According to Collins, Harvey's attitude adjustment was more important. Smiles replaced scowls in recent days.

"When you're mentally strong, you don't worry about the other stuff. You fight through it," the manager said. "And that's the Matt Harvey that we always knew. He could give up a home run and retire 16 in a row after. It never bothered him."

Harvey (4-7) has been one of baseball's biggest puzzles. After a successful return last year from Tommy John surgery, he was coming off three straight losses in which he allowed 19 runs and 27 hits, and he struck out a career-low one last week at Washington. His ERA had risen to 6.08.

He wasn't even among the leaders in clubhouse basketball, trailing Eric Campbell (listed as "Soup"), Jacob deGrom, Kevin Plawecki and Jim Henderson in the standings scrawled in red on athletic tape affixed to the wall adjacent to Harvey's locker.

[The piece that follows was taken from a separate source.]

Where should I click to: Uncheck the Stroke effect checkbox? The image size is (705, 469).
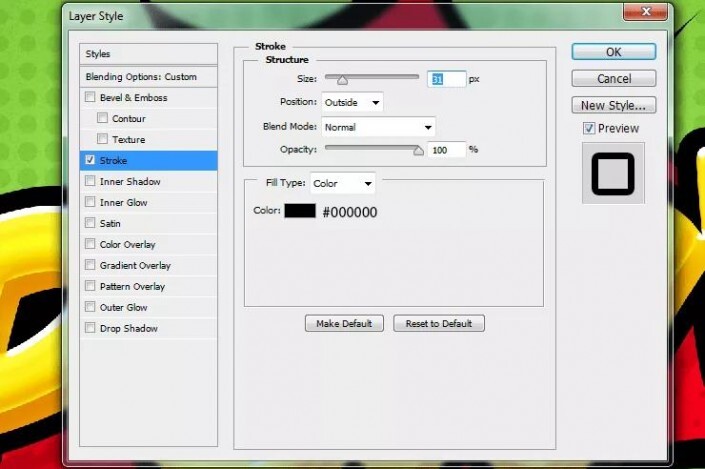click(91, 160)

Two weeks ago, he was booed at Citi Field when he lasted just 2 2/3 innings against the Nationals. This time, fans stood and cheered when he got two strikes on Jose Abreu in the fourth.

"You try to reinforce to him that he is as good as his numbers say," said Walker, who hit his 12th homer.

Harvey had thrown to teammates Matt Reynolds and Alejandro De Aza in a simulated game Friday trying to regain his form.

"It started feeling better," Harvey said, "so had a lot of confidence going into the game."

With both teams wearing special Memorial Day uniforms with camouflage lettering and trim, Harvey retired his first 13 batters before Shuck lined a single to left. Shuck got doubled up when first baseman Wilmer Flores made a diving catch on Brett Lawrie's liner.

"The play of the game for us, no doubt." Collins said.

Harvey was at 70 pitches through six innings, facing the minimum 18 hitters. Collins decided against removing him then.

"Maybe it's going so easy today that he needs to get through a bigger inning," he said.

Adam Eaton walked on a 3-2 pitch leading off the seventh and Abreu grounded a single on the next pitch. After a mound visit from pitching coach Dan Warthen, Melky Cabrera sacrificed before Harvey worked out of trouble.

"For all the notoriety of him struggling," White Sox manager Robin Ventura said, "he wasn't struggling today."

DOING IT AGAIN

In his only previous start against the White Sox, Harvey retired his first 20 batters before Alex Rios beat out an infield single on May 7, 2013, the only runner he allowed over nine innings during a game the Mets won in the 10th.

BACK ON THE HORSE

After wasting a four-run lead in the Mets' win over Los Angeles on Friday and giving up a pair of ninth-inning runs in Sunday's loss, Familia converted his 33rd consecutive save chance, including 17 this year.

FIRSTS

Mets rookie Ty Kelly singled in the fifth for his first major league hit.

COMING UP NEXT

Acquired from San Diego last weekend for $1, first baseman James Loney reported to the Mets and will be active for Tuesday night's game.

TRAINER'S ROOM

Mets: Wright missed his third straight game with a herniated neck disk and will be examined Monday. Collins is worried Wright might go on the DL.

UP NEXT

LHP Steven Matz (7-1), who has won seven straight starts, is to take the mound Tuesday night or New York against Mat Latos (6-1).